The federal government’s total debt swelled to 72.5% of gross domestic product by June this year, which is considered unsustainable for a developing country like Pakistan.

In a cabinet meeting, Prime Minister Imran Khan instructed the finance ministry to provide a detailed analysis of utilization of Rs24 trillion worth of debt that the country acquired from 2008 to 2018. The IMF seeks full disclosure of the debt Pakistan has acquired including from China.

The IMF has also made public what it expects from Pakistan in return for extending a loan. “Policies should include more exchange rate flexibility and monetary policy tightening, further fiscal adjustment … strengthening the performance of key public enterprises (such as Pakistan Steel, PIA) together with further increases in gas and power tariffs,” said a statement the IMF issued last Thursday.

Finance ministry sources said the IMF demanded depreciation of the rupee by over 20% and increase in key interest rate to 12.5%.

Both Pakistan and the IMF have already covered significant ground during a week-long staff-level visit of an IMF team to Pakistan that ended last week. However, some thorny issues remained to be addressed including the extent of new measures and disclosure of details of China-Pakistan Economic Corridor (CPEC) projects ” to really understand the extent and composition of that debt, both in terms of sovereign, in terms of state-owned enterprises and the like of it, so that we can actually really appreciate and determine the debt sustainability of that country, if and when we consider a program”, said Lagarde before meeting Umar in Indonesia on the sidelines of IMF-World Bank annual meetings.

Pakistan is ready to share details of CPEC debt with the IMF and the decision to approach the Fund was taken after consultations with friendly countries, said Finance Minister Asad Umar on Saturday.

He was speaking at a press conference after he returned from Indonesia.

The IMF, he said, had asked for details of loans, including ones secured in relation to CPEC projects, for analyzing the debt sustainability.

Mushtaq Khan, an economist and former chief economic adviser at the State Bank of Pakistan, acknowledges that the country’s debt to China is rising.

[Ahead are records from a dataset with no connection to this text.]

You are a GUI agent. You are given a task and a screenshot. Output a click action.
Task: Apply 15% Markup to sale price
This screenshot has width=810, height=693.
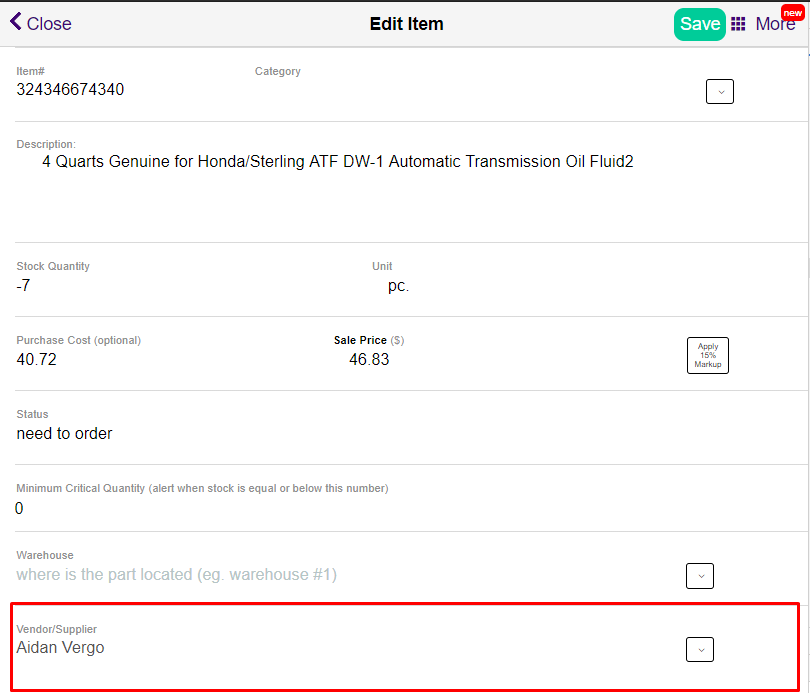(x=707, y=355)
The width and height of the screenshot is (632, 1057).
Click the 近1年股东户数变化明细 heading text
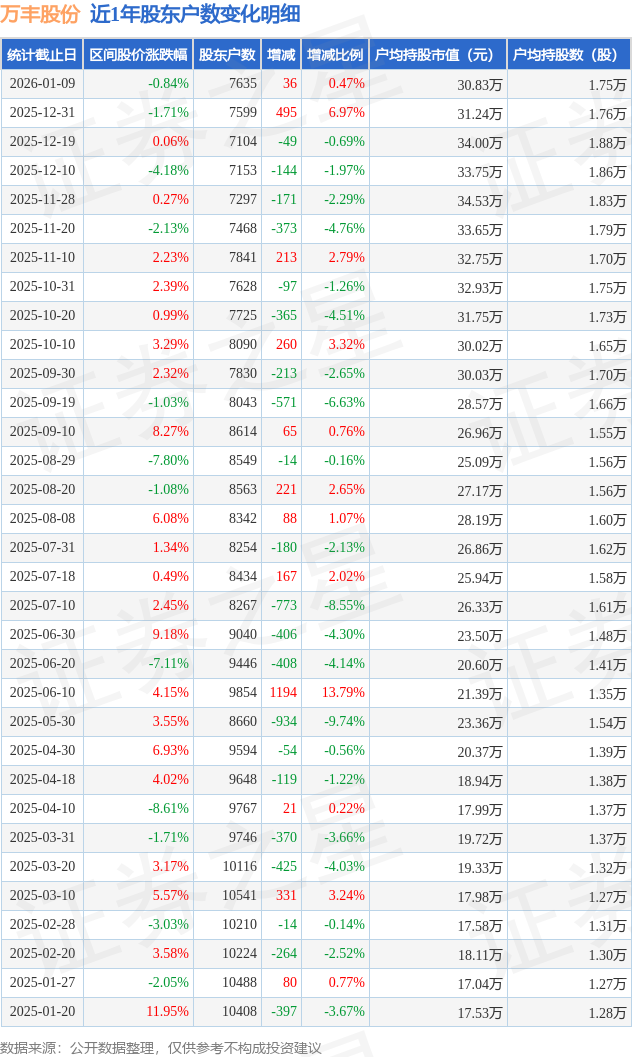click(195, 14)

But he says Beijing “cannot afford” to bankrupt Pakistan — in part because of the country’s importance as a counterweight to India, a regional rival of China’s.

“China’s primary interest in Pakistan is geopolitical rather than strictly economic, and therefore, for China, repayment of the debt burden will be secondary to maintaining a good political and economic relationship with Pakistan,” Khan told Nikkei Asian Review and The Banker.

On November 3, PM Khan goes to Beijing to discuss CPEC, debt, and exchange mutual assurances for bringing order amid chaos, notwithstanding the conditional bailout package his government has sought from the IMF.